[Assigned task]
Below are lines of data; count those that contain "computer" and give the total alone.

(Stored data entries)
= Beginning of Section =

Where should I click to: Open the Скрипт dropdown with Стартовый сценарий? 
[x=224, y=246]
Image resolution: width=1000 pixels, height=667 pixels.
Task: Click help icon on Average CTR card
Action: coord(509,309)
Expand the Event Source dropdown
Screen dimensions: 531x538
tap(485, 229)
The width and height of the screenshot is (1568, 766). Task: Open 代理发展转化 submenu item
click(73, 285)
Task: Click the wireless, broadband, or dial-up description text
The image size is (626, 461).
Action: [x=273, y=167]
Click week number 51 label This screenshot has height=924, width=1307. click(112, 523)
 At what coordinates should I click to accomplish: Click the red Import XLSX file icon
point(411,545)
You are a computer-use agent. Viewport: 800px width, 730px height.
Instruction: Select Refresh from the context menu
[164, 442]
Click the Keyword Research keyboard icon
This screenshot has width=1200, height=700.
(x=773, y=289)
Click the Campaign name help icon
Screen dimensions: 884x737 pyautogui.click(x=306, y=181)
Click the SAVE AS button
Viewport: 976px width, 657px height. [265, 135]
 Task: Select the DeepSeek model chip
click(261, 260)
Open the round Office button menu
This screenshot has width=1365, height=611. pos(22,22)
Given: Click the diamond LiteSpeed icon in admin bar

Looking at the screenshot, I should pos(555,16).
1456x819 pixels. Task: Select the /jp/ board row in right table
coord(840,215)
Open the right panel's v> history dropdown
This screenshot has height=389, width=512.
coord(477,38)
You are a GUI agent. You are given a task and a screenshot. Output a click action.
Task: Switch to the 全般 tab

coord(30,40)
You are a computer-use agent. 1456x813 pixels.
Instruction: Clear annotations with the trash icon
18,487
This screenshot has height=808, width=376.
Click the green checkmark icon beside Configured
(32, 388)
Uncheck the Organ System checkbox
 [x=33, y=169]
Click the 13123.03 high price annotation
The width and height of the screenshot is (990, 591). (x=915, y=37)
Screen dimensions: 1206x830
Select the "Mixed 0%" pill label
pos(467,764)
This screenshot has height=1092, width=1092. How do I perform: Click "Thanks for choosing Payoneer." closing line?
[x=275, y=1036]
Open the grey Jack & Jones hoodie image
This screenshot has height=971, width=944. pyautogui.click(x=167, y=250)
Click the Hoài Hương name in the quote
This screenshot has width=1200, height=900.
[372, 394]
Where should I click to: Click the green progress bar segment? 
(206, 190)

= End of Section =

[Problem solution]
2